***** INFORMATION SUPPLIED *****

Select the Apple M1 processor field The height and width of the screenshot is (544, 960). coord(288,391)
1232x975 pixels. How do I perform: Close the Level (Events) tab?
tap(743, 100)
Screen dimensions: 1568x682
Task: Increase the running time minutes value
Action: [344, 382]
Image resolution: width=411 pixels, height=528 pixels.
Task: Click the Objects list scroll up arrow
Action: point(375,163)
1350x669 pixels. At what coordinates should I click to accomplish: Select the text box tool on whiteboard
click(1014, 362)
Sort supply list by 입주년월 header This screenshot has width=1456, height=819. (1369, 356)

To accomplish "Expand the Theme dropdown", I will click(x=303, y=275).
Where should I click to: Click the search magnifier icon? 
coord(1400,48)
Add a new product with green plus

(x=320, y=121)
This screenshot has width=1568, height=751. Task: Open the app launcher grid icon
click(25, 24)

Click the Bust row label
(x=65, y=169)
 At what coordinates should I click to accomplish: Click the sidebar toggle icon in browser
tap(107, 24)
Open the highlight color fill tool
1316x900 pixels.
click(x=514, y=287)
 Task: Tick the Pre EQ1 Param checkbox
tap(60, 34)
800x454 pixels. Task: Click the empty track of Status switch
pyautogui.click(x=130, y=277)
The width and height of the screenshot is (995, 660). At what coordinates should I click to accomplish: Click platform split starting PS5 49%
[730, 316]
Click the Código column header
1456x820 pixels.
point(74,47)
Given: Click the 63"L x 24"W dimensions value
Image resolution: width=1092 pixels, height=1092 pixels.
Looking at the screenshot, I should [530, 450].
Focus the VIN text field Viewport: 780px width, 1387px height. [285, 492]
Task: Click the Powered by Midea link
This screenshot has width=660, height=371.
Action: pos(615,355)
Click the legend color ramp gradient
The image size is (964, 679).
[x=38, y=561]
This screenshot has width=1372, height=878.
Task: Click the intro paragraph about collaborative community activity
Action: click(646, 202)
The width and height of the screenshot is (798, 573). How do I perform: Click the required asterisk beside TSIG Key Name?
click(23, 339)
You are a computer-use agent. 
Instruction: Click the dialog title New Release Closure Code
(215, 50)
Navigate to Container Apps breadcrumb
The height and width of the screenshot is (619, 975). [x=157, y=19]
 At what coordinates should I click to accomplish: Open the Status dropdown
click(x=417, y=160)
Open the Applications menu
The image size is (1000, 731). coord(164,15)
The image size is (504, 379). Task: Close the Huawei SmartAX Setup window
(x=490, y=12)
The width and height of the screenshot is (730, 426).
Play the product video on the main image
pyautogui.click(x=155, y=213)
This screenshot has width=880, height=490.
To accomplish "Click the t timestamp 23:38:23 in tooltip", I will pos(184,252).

*****

Set down each entry again, unchanged.

Select the Apple M1 processor field The height and width of the screenshot is (544, 960). coord(288,391)
1232x975 pixels. How do I perform: Close the Level (Events) tab?
tap(743, 100)
Screen dimensions: 1568x682
Task: Increase the running time minutes value
Action: [344, 382]
Image resolution: width=411 pixels, height=528 pixels.
Task: Click the Objects list scroll up arrow
Action: point(375,163)
1350x669 pixels. At what coordinates should I click to accomplish: Select the text box tool on whiteboard
click(1014, 362)
Sort supply list by 입주년월 header This screenshot has width=1456, height=819. (1369, 356)

To accomplish "Expand the Theme dropdown", I will click(x=303, y=275).
Where should I click to: Click the search magnifier icon? 
coord(1400,48)
Add a new product with green plus

(x=320, y=121)
This screenshot has width=1568, height=751. Task: Open the app launcher grid icon
click(25, 24)

Click the Bust row label
(x=65, y=169)
 At what coordinates should I click to accomplish: Click the sidebar toggle icon in browser
tap(107, 24)
Open the highlight color fill tool
1316x900 pixels.
click(x=514, y=287)
 Task: Tick the Pre EQ1 Param checkbox
tap(60, 34)
800x454 pixels. Task: Click the empty track of Status switch
pyautogui.click(x=130, y=277)
The width and height of the screenshot is (995, 660). At what coordinates should I click to accomplish: Click platform split starting PS5 49%
[730, 316]
Click the Código column header
1456x820 pixels.
point(74,47)
Given: Click the 63"L x 24"W dimensions value
Image resolution: width=1092 pixels, height=1092 pixels.
Looking at the screenshot, I should [530, 450].
Focus the VIN text field Viewport: 780px width, 1387px height. [285, 492]
Task: Click the Powered by Midea link
This screenshot has width=660, height=371.
Action: pos(615,355)
Click the legend color ramp gradient
The image size is (964, 679).
[x=38, y=561]
This screenshot has width=1372, height=878.
Task: Click the intro paragraph about collaborative community activity
Action: click(646, 202)
The width and height of the screenshot is (798, 573). How do I perform: Click the required asterisk beside TSIG Key Name?
click(23, 339)
You are a computer-use agent. 
Instruction: Click the dialog title New Release Closure Code
(215, 50)
Navigate to Container Apps breadcrumb
The height and width of the screenshot is (619, 975). [x=157, y=19]
 At what coordinates should I click to accomplish: Open the Status dropdown
click(x=417, y=160)
Open the Applications menu
The image size is (1000, 731). coord(164,15)
The image size is (504, 379). Task: Close the Huawei SmartAX Setup window
(x=490, y=12)
The width and height of the screenshot is (730, 426).
Play the product video on the main image
pyautogui.click(x=155, y=213)
This screenshot has width=880, height=490.
To accomplish "Click the t timestamp 23:38:23 in tooltip", I will pos(184,252).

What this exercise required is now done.